最近、気になっている人がいる。前から気にはなっていて、Twitterでフォローもしている坂口恭平さん。とにかく多才で多彩で自由奔放なんだけれど、「生きのびるための事務」といった本も出版されている不思議な方である。

そんな坂口さんがスペースで今書いている本の朗読をされているようだったので、簡単にお昼を済ませた後に聞いてみた。聞き始めて7分を過ぎたあたりから笑いが止まらなくなったが、ケラケラ笑っているうちに朗読が始まった。

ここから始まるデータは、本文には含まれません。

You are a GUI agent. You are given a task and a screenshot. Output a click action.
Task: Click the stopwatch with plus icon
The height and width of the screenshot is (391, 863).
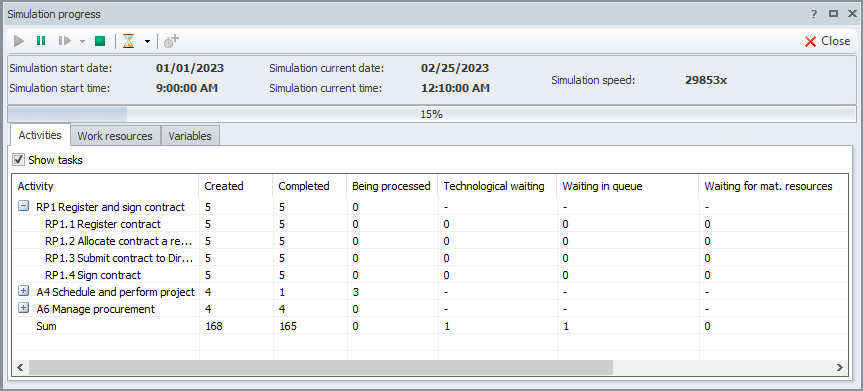click(x=172, y=41)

自己否定に関するこれから出版されるという本なのだが、とにかく自分と向き合い、とことん分析していく様子が手に取るようにわかる。印象的だったのは自己否定をしているときは時間を感じられなくなる、という件や自己否定している様子を3人に語らせる、というもの。頭の中でやるのではなく、紙の上で私(自己否定されている人)、敵(罵倒する人)、友達(信頼できる人)の3人にやり取りをさせるらしい。

そうすることで出てきた結論が自己否定の目的が葛藤するためである、というものだった。この発想はなかったので新鮮だったのと、何より分析の仕方が明快でとてもわかりやすかったので舌を巻いた。さらに驚いたのが坂口さんとリスナーのやりとりである。

自己否定をしがちで自信をなくしているであろうリスナーに「じゃぁ、あなたの自己否定リストを文字にして書き出してみよう!」とどんどん質問を振り、それを紙に書いていく坂口さん。「、、、それで自分には生きる価値がないと思っちゃうってこと?そこまでじゃないか」みたいなことが何度か起こる。あまりにもストレートなので聞いている方も思わず笑ってしまう。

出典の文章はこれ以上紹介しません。